**Recorded information:**
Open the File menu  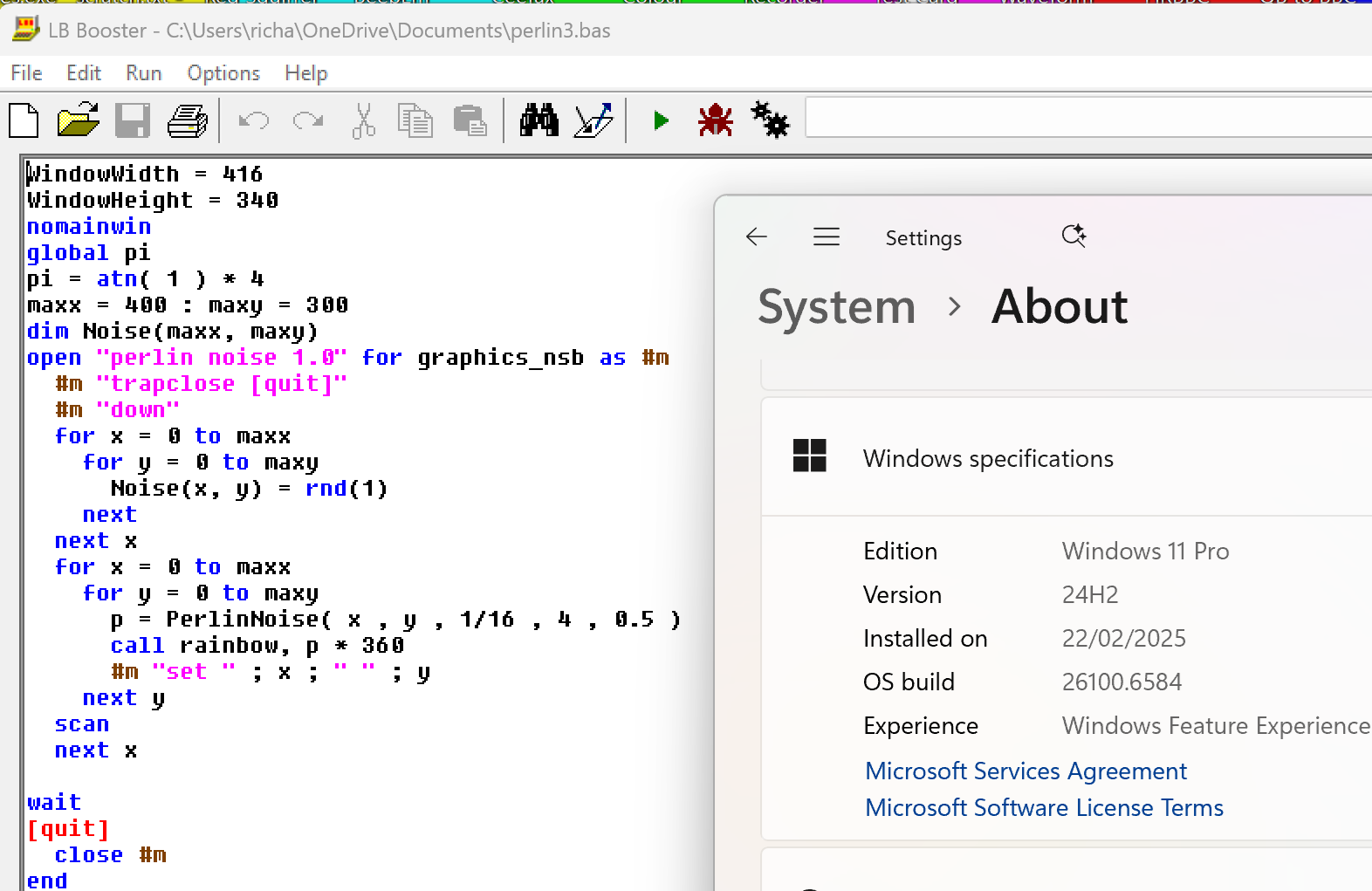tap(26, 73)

==

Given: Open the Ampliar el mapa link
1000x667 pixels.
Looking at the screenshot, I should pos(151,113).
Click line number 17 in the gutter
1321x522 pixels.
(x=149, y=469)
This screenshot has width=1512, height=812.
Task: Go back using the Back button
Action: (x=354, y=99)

**Directive:** Can you give the data again from the line containing "Click line number 17 in the gutter" through the line containing "Action: (x=354, y=99)", inclusive, with "gutter" swapped for "margin" and everything else unchanged?

**The solution:**
Click line number 17 in the margin
1321x522 pixels.
(x=149, y=469)
This screenshot has width=1512, height=812.
Task: Go back using the Back button
Action: (x=354, y=99)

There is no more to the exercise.